HARTFORD, Conn. — Primarily, only people in the US who are suspected of having COVID-19 are given a test to confirm, due in part to a lack of widely-available testing kits. In Connecticut, for every six people who take that test, on average, only one of the six tests positive for COVID-19. Many of the others later find out they had the flu, or some other viral infection.

So, could taking a flu test act as part of an exclusionary diagnosis, to help save on tests? To answer that question, we need to first answer another question: How likely is it to get infected with both the flu and this new coronavirus at the same time? For answers, we asked Dr. Michael Grey, the Chief of Medicine at St. Francis Hospital.

“The best evidence that we have right now is that people do not get co-infected with the COVID-19 virus and influenza, so another way of putting that is if you have symptoms consistent with flu, and we are still seeing flu, and you get tested and you’re flu positive, the likelihood that you have COVID-19 as best as we know now, not probably zero, but it doesn’t appear to be happening,” Dr.

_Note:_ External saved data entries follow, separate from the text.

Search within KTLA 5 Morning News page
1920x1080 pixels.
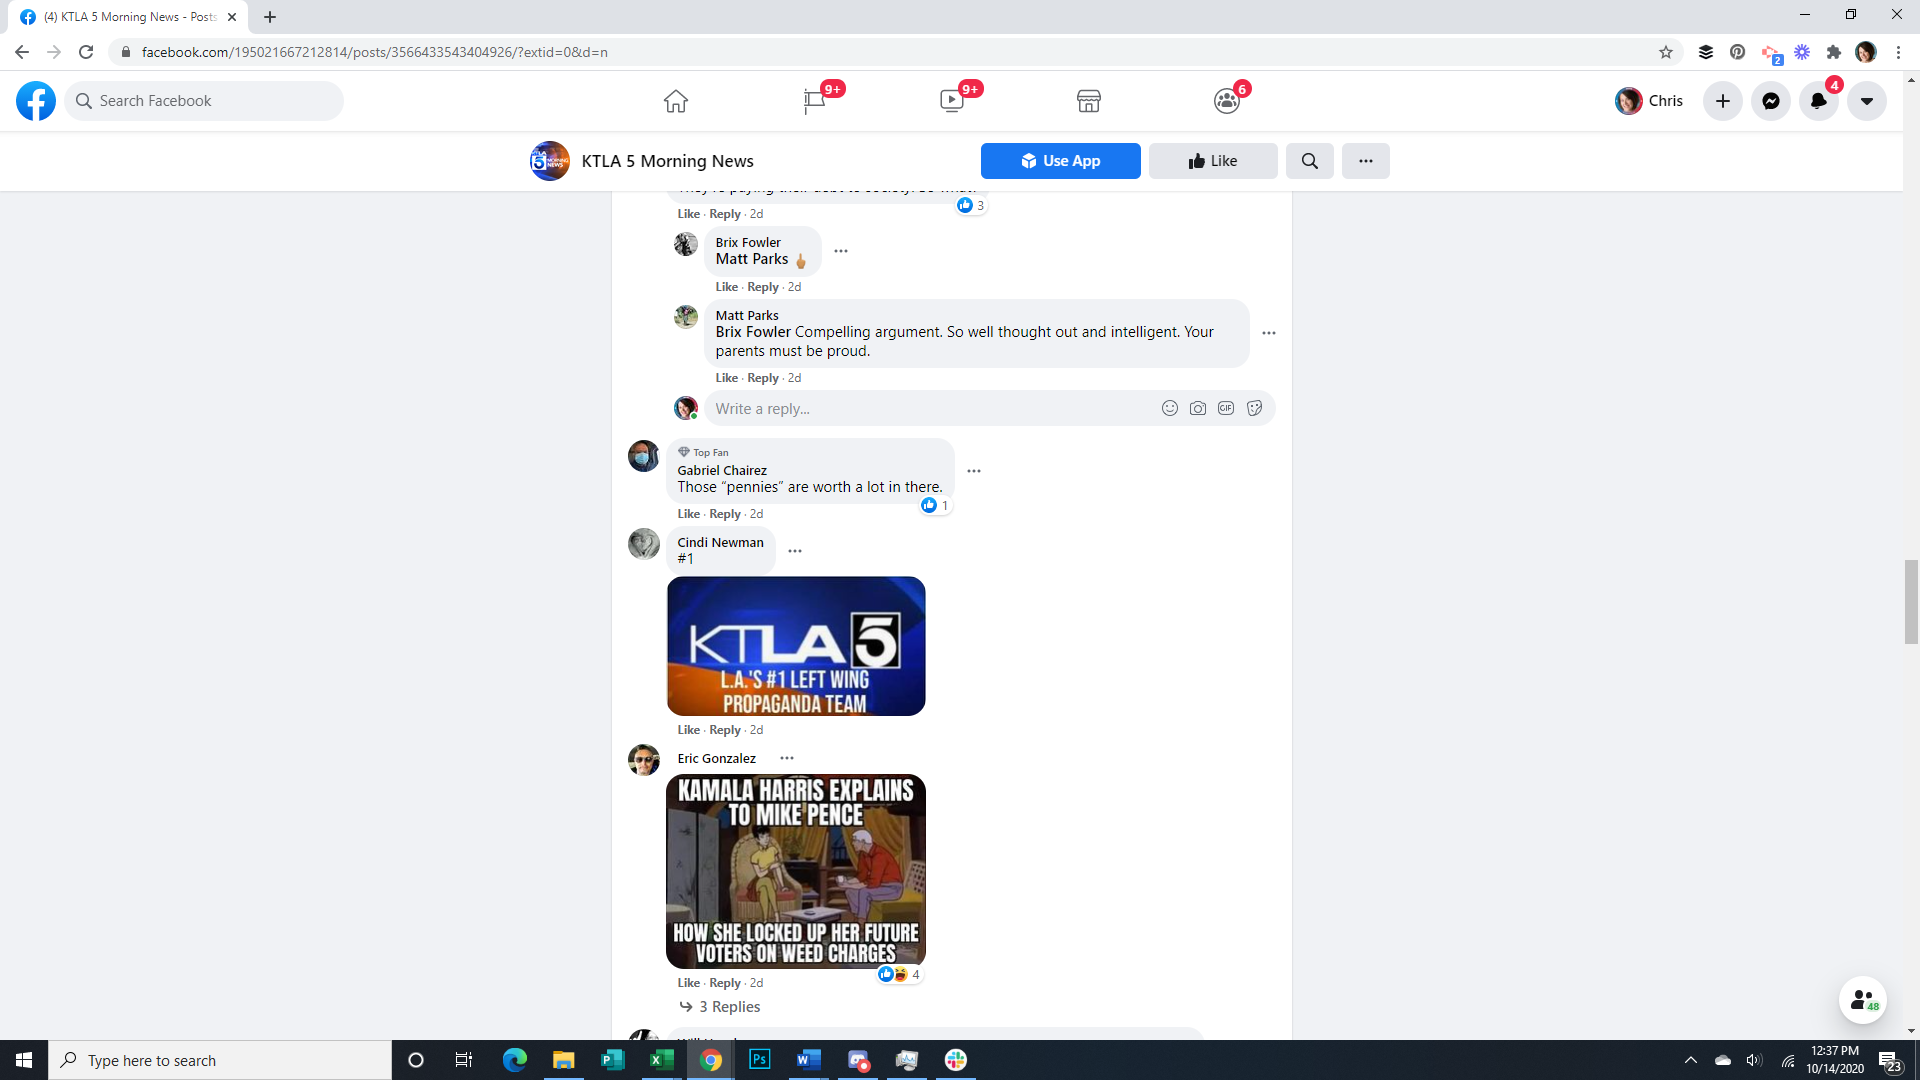1309,161
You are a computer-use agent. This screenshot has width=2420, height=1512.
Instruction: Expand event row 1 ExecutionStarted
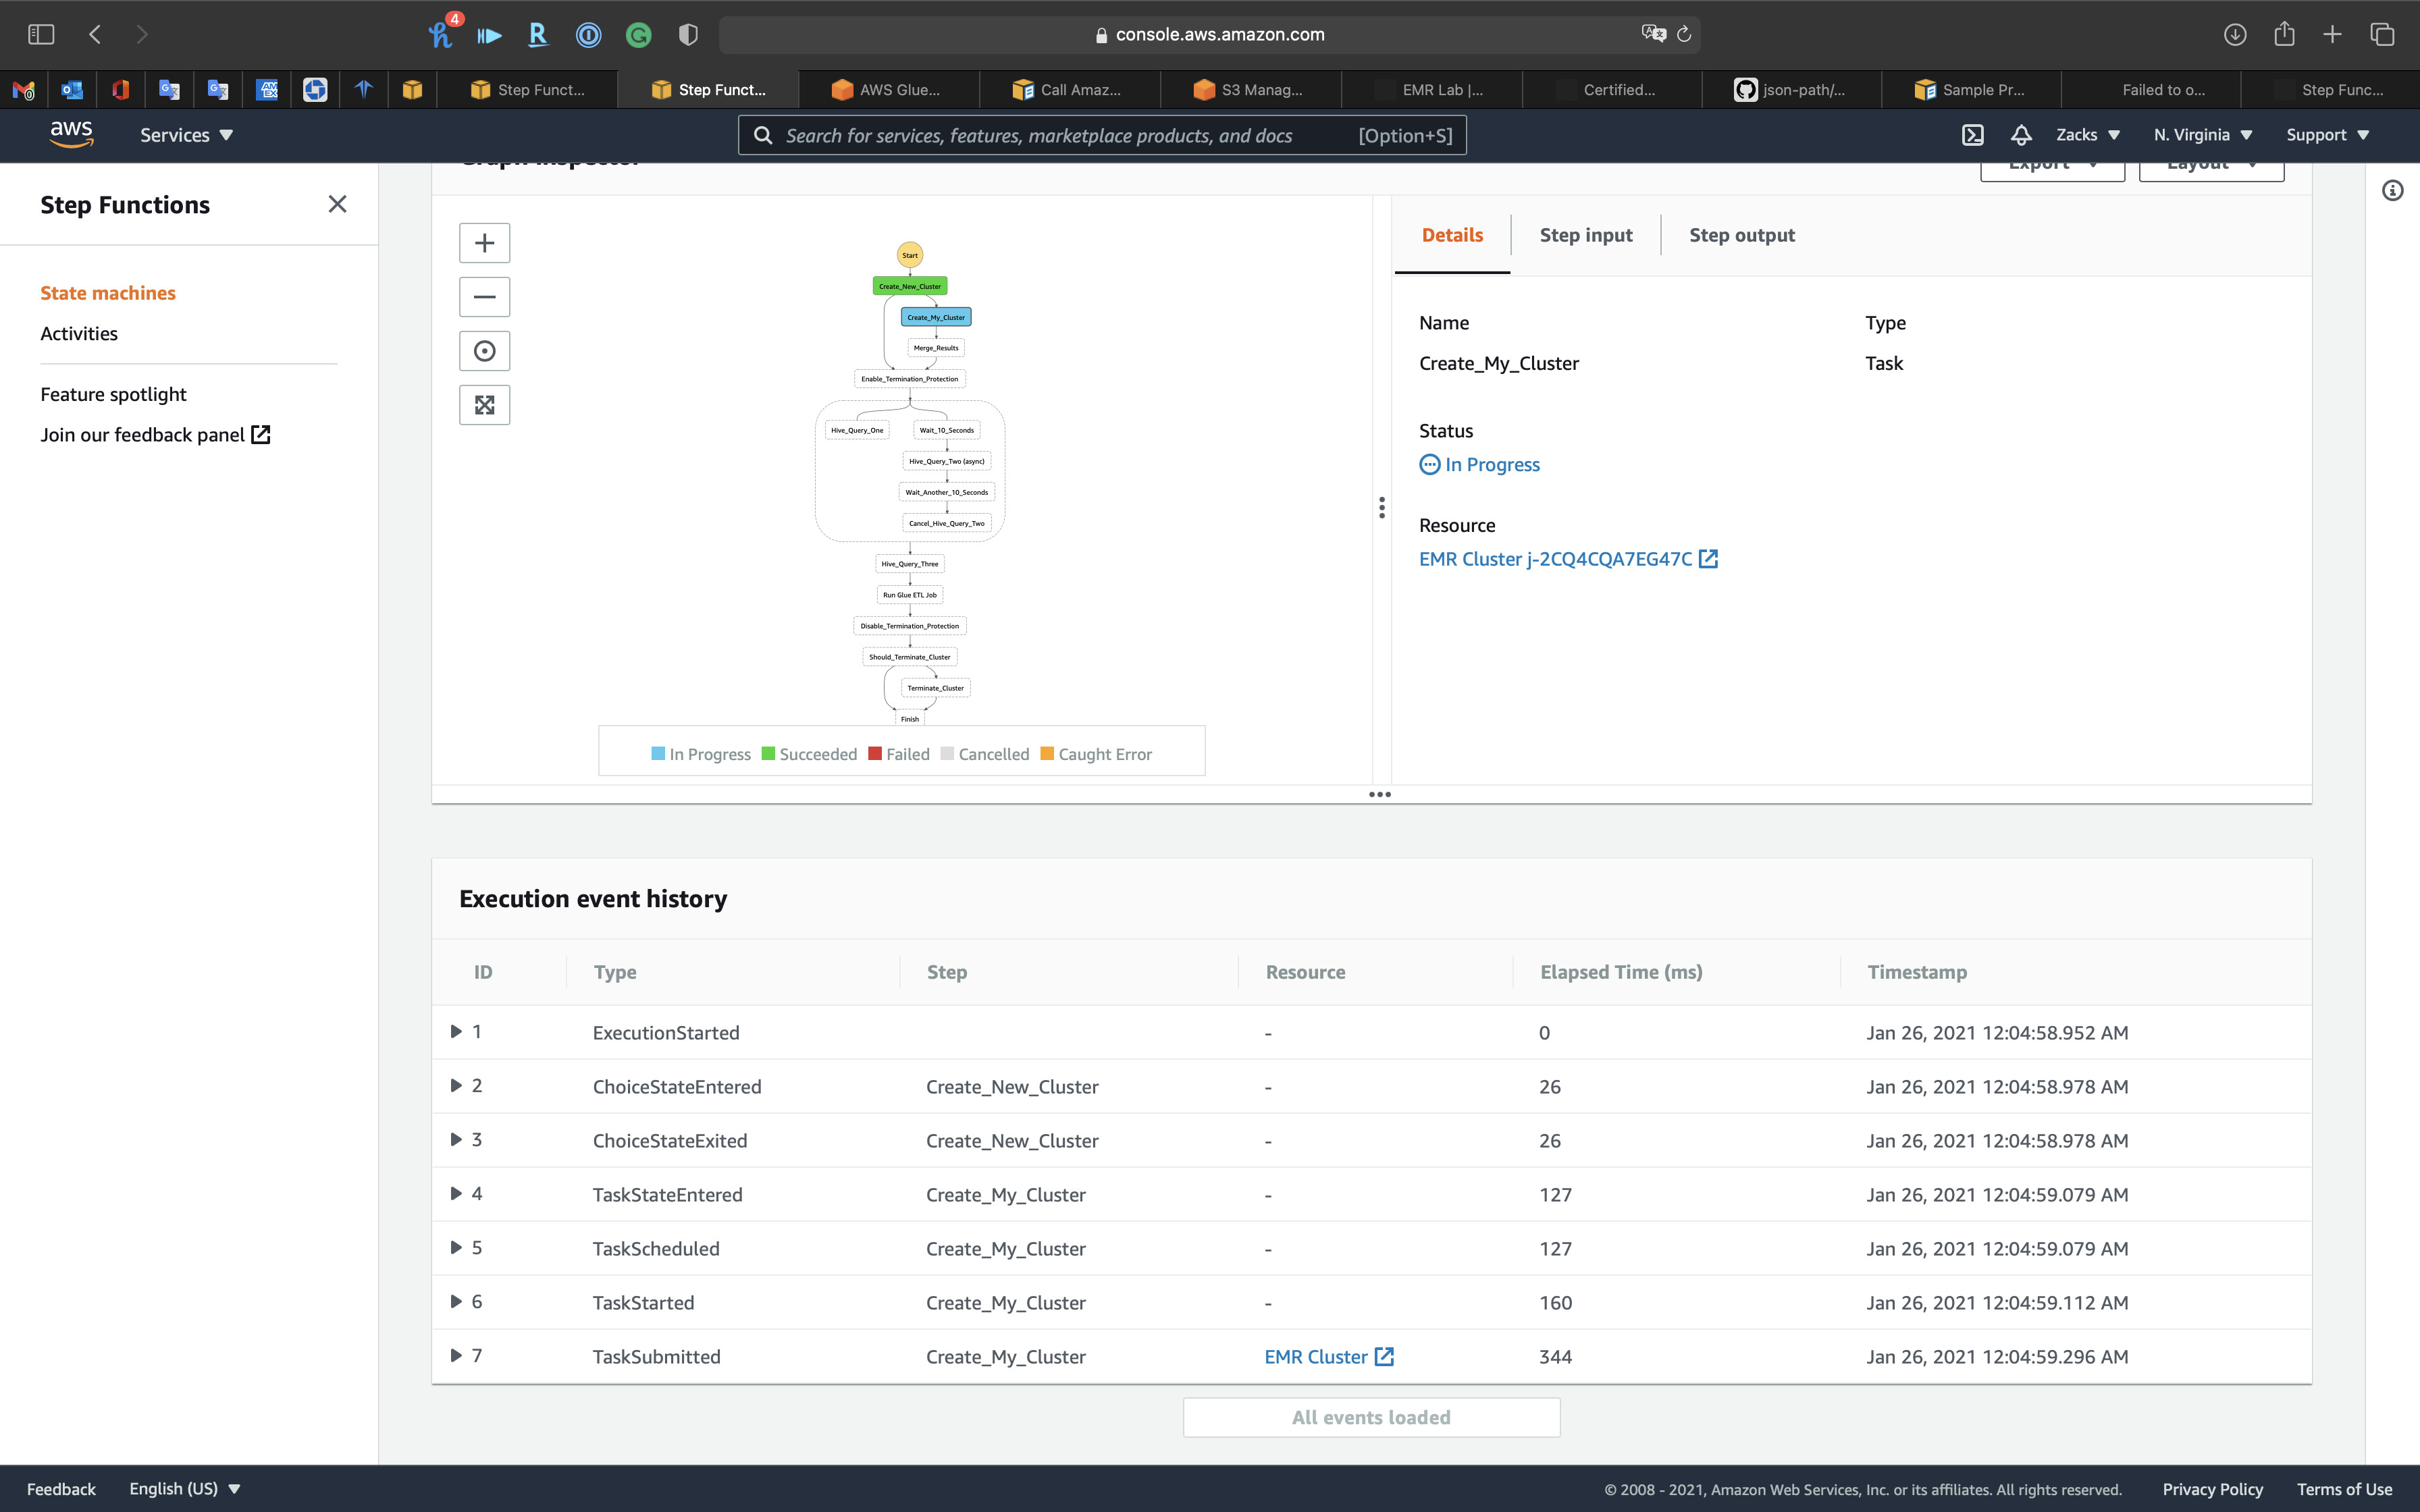coord(456,1031)
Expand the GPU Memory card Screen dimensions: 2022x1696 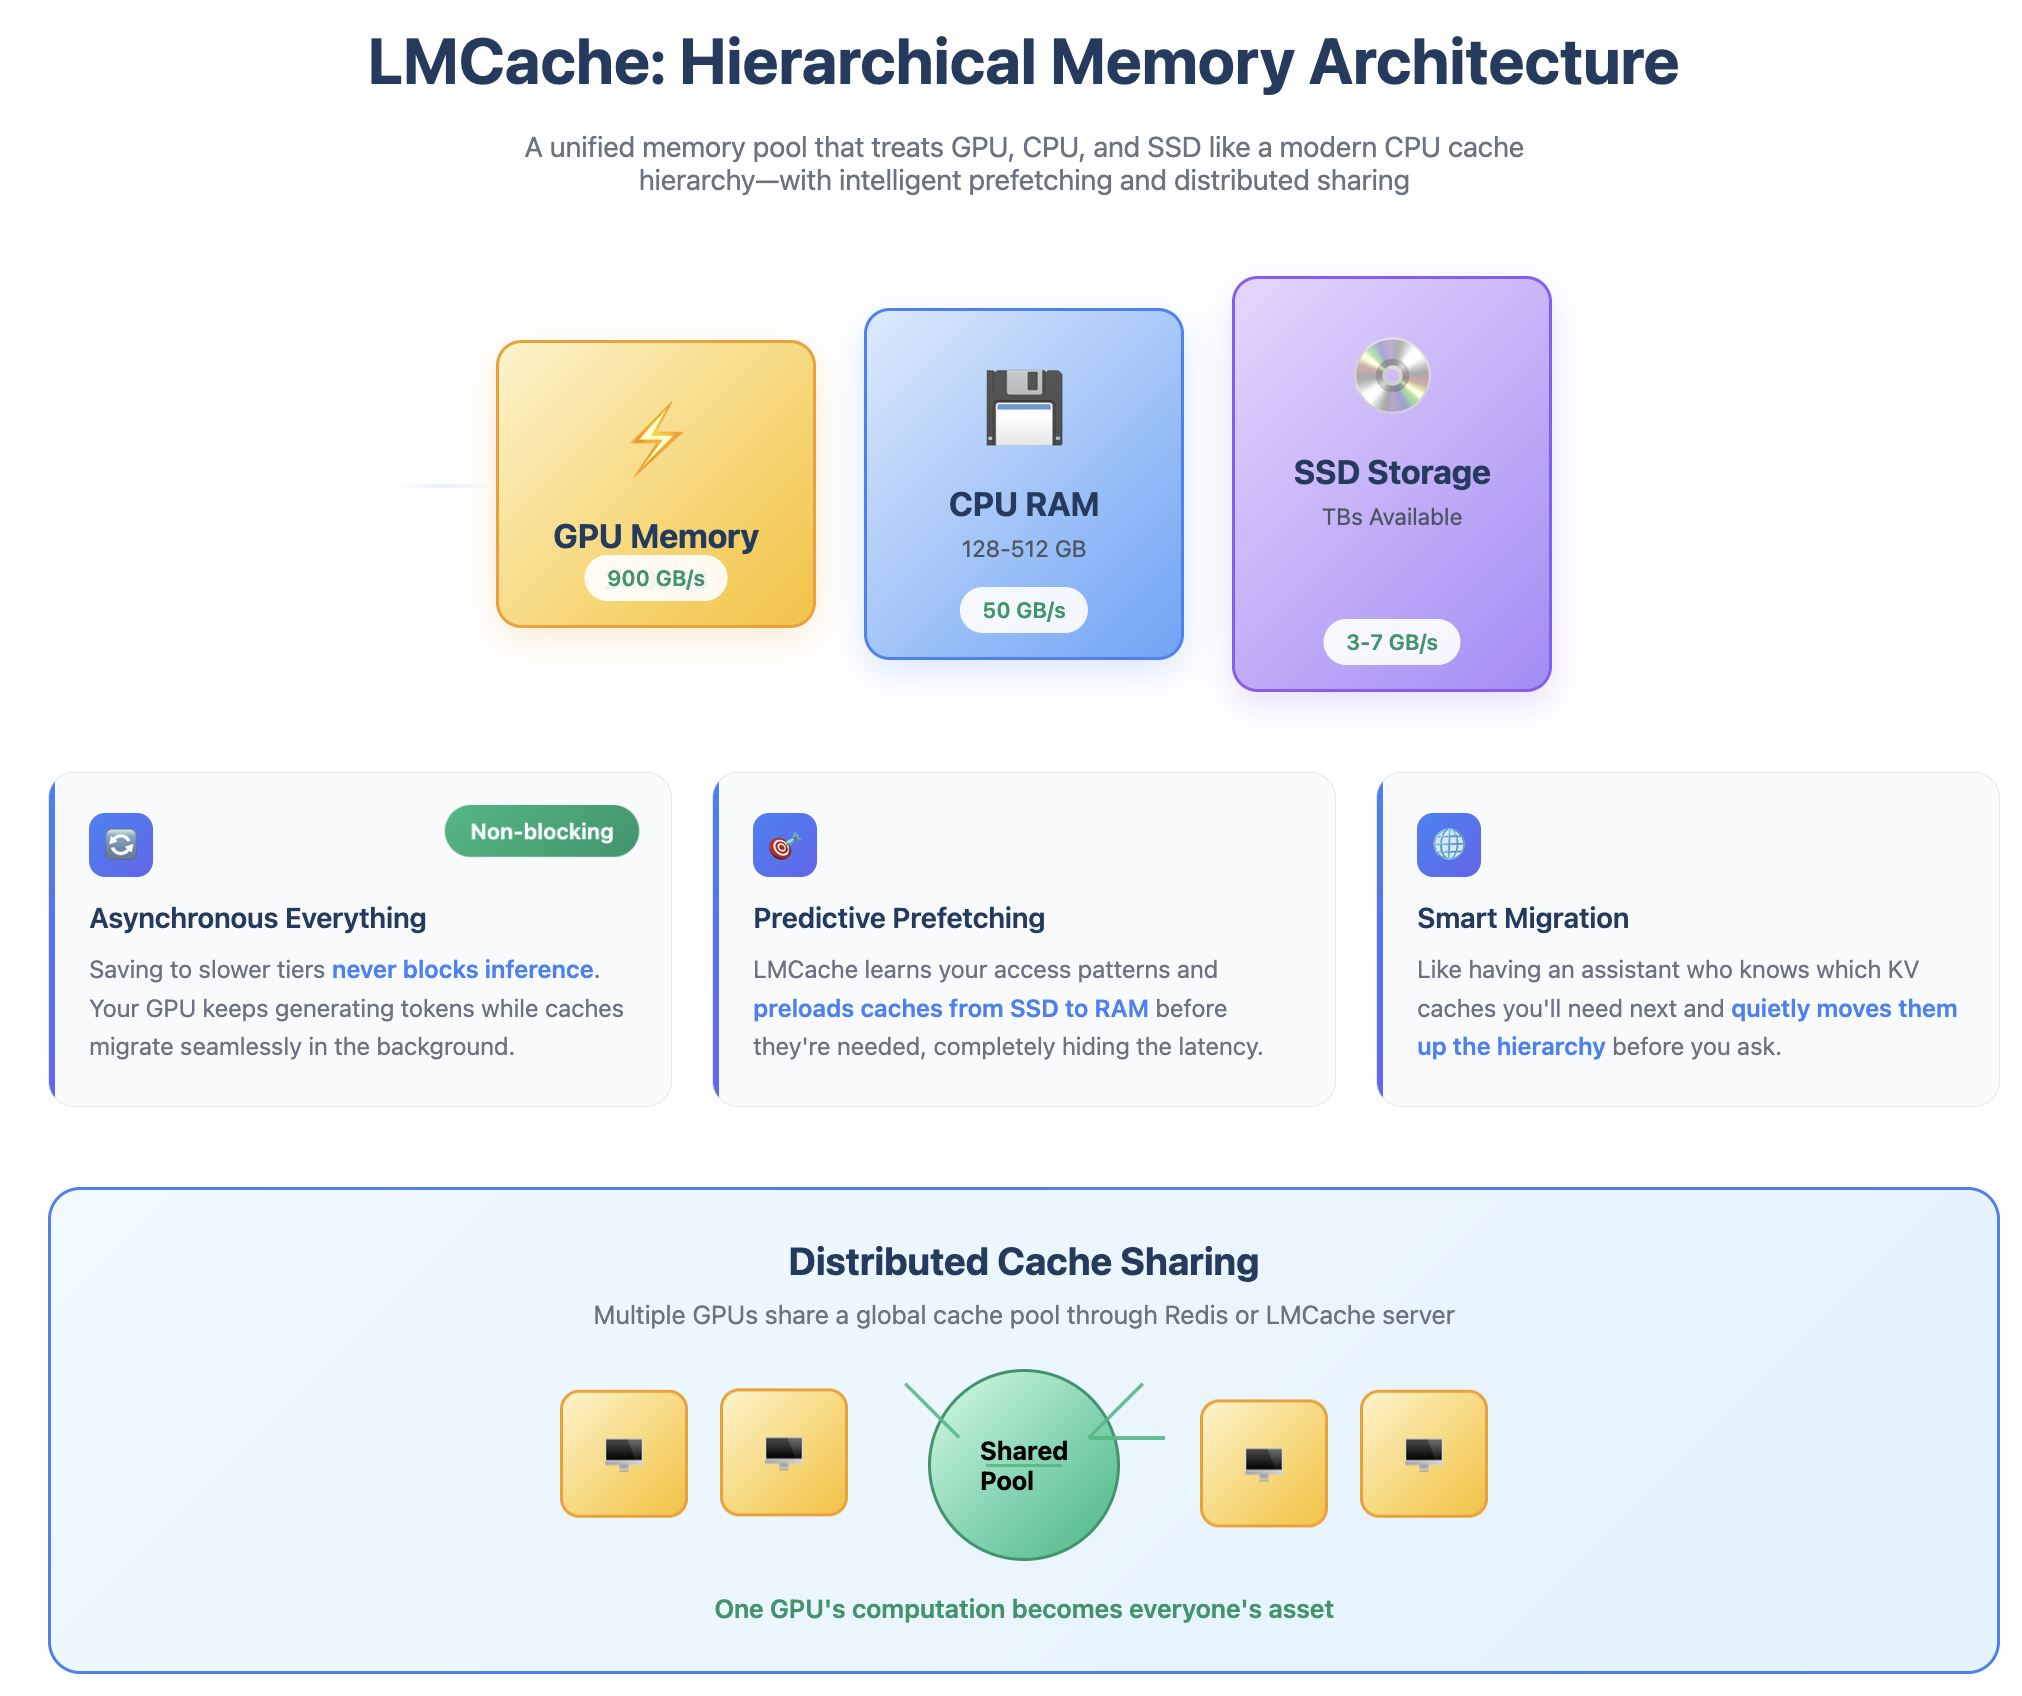(655, 485)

Grey said, “we have a lot of information from around the world that suggests that’s the case.”

Again, Dr. Grey said we don’t know for certain how likely or unlikely it is. So, he said, proper testing will provide the answer.

“For now, to be honest with you, out of an abundance of, I would say, caution, and just to make sure, if we test a thousand people and I’ll just say 20, if we test them for influenza and we test them for COVID-19 and it turns out that twenty had both, that’s useful information from a science perspective, but so far we’ve not seen that in other parts of the world,” he said.